Reserving bandwidth with queue trees?

Hi,

I’d like to know if it is possible to reserve bandwidth with queue trees when a certain queue is active?
Like what I’d like to achieve is to allow my HTTP downloads to go at full speed (of 2Mbps) when I’m not playing any games, but it has to be limited to just like 100kbps as soon as game packets are found. See the left column of my diagram.

Currently I can only utilize queue trees like shown in the middle and right columns of my diagram.
The middle column would ensure that I always have a good latency when I’m playing games, but it would imply that I’ll never reach my full 2Mbps when just downloading.

The right column would give the game traffic first priority, but if the game will only utilize 50kbps, then the downloads will automatically use the rest of the bandwidth, causing terrible lagg in the game.

Now, I’ve tried to setup my queue tree as shown in the other diagram, but the Http-in_B queue is never being used.
I’d like Http-in_A queue to be used whilst I’m playing games, and then Http-in_B queue to be used when I’m only downloading.

At this moment I’m running RouterOS 5.18 on an HP Microserver, and my queue tree is shaping my Usenet (low priority) and HTTP (higher priority) traffic beautifully, because both can fully utilize their Max-Limits on their queues. Unfortunately I don’t know what to do in the gaming situation, where the games cannot fully utilize their queue Max-Limit :frowning:

Is there perhaps a script that I can schedule to run every minute to check for gaming packets, and if found, that it would disable certain parent queue’s and enable others, so that I can basically have 2 sets of queue trees: one for gaming and another when I’m only downloading/browsing?
Like the Traffic Monitor tool would’ve been ideal, but it cannot listen on queues. The only option that I can think of is to route my games over another ISP account, but that is really not ideal and pretty tricky since I’ll have to know all the ports & protocols.

Thanks in advance!
my-situation.png
queue-tree-diagram.png

Hi sir

Http-in_B will not be used becasue you are using the same packet mark as on Http-in_A. Now if traffic is entering the child queue Http-in_A it will never come back to go also trough Http-in_B queue.

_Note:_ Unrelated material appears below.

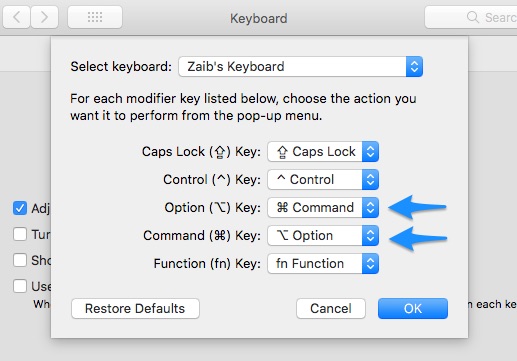Click the Function Key blue stepper arrows
The image size is (517, 361).
(370, 264)
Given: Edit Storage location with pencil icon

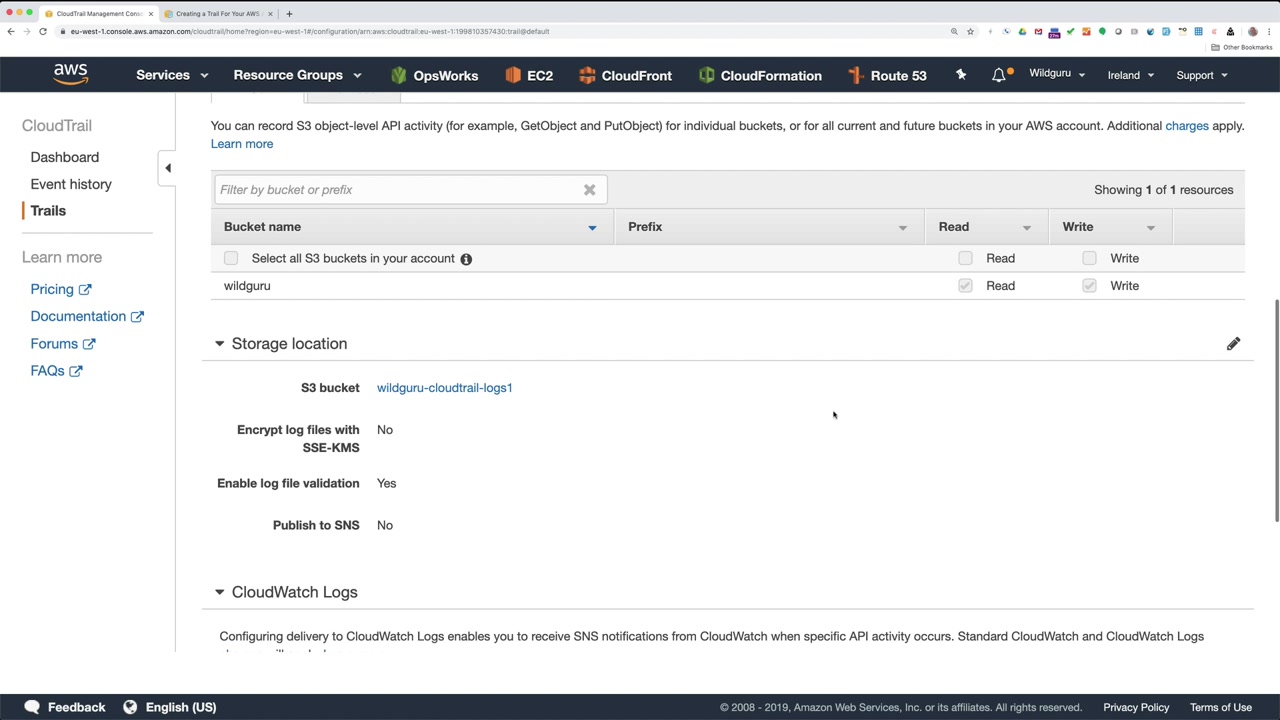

On the other hand , in my opinion you do not need queue Http-in_B but just increase the max limit on the Http-in_A to 2M, such that:

  1. without gaming ongoing, the full bandwidth can be used to surf the Internet

  2. while gaming, because the gaming queue has higher priority, it will get limit at bandwidth (50k) , the http brosing will get assigned 100kb of limit-at quota. At this point, because we have free bandwidth (1.85 Mbits), and gaming has higher priority, it will have the chance to get this bandwidth to reach the 2M max-limit limit.

Hoping this will fit your goal
have a nice day

Thanks greencomputing. I knew exactly how to do that (as seen in my first diagram on the right).

It is perhaps the best compromise at this moment, seeing that it does give a higher priority to the game packets. I’ll give it a shot, in combination with shaping the outgoing packets too.